EXCERPT TO READ:
□ □ □
That’s the stuff of science fiction movies, but it could also describe a section of the collision repair industry that wonders why automakers seem to work so much harder imagining new designs than figuring out affordable ways to fix them. Judging by a recent I-CAR study showing more than 66 percent of shops not engaging in ongoing training programs, an even larger part of the repair industry isn’t overly concerned with how it will repair these vehicles—for now anyways.

All that needs to change and quickly since indications are that the collision repair industry is about to undergo a revolution where tomorrow’s designs will forever change how all repairers do business. Enter the 2017 Audi Q7 and A8, two redesigned aluminum-intensive luxury vehicles whose hybrid material engineering is help lay the groundwork for how vehicles will be repaired in the decades to come.

(Photos courtesy of Audi media) The 2017 Audi Q7 and A8 benefit from significant reductions in weight and increased structural rigidity thanks to extensive use of advanced steels and aluminum. The Q7 shed 716 pounds from the previous model.

Skeptical? Step inside the new world of collision work as ABRN breaks down the eight realities Audi’s latest creations will be bringing to your doors in the next several years.

Hybrid happenings
Not all that long ago, repairers were forced to pause and take a renewed look at their work when automakers began mixing traditional steels and UHSS. Identifying advanced steels and performing recommended repairs proved to be a challenging task for shops until manufacturers provided more up-to-date guidance on handling these cutting-edge materials. The Q7 and A8 considerably raise the stakes in the materials game by using a combination of four different steels and three aluminums in their body structures alone:

  • Soft steel
  • High strength steel
  • Advanced high strength steel
  • UHSS (hot formed)
  • Aluminum casting
  • Aluminum profile, and
  • Sheet aluminum.

The Q7 uses a mix of 51 percent steel and 49 percent aluminum in its body, out pacing similar hybrid mixes in the industry and arguably planting a new standard for other automakers to look to.

Aluminum assimilation
Finishing out its form, the Q7 also includes a full aluminum hood, roof doors and hatch. The four aluminum doors each lost nearly 52 pounds. Together with the advanced steels, aluminum helped the new Q7 shed 716 pounds from the previous generation. The previous Q7 weighed 5,000 pounds so it effectively cut 14 percent of its mass. The A8 further ups aluminum ante even higher with a body structure that’s nearly 58 percent aluminum.

Alternative answers
The A8 also makes extensive use of other materials, most notably magnesium and carbon fiber (which finds a home in the Q7’s seat dividers, along with nearby areas). Audi says the A8’s front front-brace linking and strut towers are magnesium while the largest portion of the passenger cage is a carbon-fiber rear panel. Not only do the two materials cut weight (with Magnesium usage alone providing a 28 percent weight saving in place of traditional materials), they also produce greater rigidity for a more comfortable ride, improved handing and better acoustics. Audi says carbon fiber provides 33 percent of the torsional rigidity for the entire vehicle.
□ □ □
JOB A:
Locate each line of the records that contains the word "Instruction" and copy those lines.
The Audi passage has no connection to the records.
□ □ □
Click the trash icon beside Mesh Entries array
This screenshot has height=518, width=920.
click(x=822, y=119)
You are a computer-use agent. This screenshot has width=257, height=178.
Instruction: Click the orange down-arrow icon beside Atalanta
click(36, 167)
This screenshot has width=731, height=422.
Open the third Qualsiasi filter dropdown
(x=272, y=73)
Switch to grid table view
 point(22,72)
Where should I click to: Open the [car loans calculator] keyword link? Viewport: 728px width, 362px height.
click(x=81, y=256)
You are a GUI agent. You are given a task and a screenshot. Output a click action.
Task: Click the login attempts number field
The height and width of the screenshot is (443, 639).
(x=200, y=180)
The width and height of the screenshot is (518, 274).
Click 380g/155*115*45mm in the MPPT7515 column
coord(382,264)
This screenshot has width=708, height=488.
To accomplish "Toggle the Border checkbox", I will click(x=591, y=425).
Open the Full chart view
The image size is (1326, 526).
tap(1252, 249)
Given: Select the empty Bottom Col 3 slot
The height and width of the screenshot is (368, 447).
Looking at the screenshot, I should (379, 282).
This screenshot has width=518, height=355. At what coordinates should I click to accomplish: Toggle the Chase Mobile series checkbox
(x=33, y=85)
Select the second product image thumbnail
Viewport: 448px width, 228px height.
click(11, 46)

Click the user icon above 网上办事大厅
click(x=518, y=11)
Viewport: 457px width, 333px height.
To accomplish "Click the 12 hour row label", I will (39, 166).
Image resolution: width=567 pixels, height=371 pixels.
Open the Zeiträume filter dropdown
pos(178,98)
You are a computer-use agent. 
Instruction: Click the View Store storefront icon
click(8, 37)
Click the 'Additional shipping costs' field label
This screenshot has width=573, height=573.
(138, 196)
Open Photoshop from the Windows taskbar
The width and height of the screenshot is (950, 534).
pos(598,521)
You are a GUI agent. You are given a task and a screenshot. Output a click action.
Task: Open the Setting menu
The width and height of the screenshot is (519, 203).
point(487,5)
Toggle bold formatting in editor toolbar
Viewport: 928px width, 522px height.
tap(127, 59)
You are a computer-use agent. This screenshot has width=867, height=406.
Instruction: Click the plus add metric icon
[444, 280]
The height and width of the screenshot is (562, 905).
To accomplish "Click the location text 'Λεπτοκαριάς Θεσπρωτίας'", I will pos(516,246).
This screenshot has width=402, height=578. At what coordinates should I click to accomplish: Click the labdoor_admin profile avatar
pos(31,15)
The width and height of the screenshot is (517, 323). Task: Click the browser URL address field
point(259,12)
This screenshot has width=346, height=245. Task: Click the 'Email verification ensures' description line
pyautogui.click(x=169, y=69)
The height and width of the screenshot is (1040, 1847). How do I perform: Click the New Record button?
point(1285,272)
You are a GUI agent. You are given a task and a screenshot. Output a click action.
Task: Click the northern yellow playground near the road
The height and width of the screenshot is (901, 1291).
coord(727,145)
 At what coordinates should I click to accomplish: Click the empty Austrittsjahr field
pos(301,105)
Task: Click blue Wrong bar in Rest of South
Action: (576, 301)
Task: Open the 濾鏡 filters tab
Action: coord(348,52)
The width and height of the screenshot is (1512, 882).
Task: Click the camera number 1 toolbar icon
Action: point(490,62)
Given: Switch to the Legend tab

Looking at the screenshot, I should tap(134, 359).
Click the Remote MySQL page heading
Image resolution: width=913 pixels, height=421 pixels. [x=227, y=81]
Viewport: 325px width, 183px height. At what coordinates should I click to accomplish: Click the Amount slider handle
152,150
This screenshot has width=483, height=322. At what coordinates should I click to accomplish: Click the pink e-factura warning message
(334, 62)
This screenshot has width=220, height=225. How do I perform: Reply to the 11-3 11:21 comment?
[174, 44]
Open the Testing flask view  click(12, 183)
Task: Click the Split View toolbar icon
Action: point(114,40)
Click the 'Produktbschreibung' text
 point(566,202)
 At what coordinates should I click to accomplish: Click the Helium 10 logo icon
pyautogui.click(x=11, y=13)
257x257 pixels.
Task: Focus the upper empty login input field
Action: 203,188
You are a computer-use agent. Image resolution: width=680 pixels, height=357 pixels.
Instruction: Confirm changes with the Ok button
□ □ □
JOB B:
According to the Audi passage, how much weight did each of the Q7's four aluminum doors lose?

RESPONSE A:
Instruction: Click the orange down-arrow icon beside Atalanta
Instruction: Click the View Store storefront icon
Instruction: Click the plus add metric icon
Instruction: Confirm changes with the Ok button

RESPONSE B:
Nearly 52 pounds.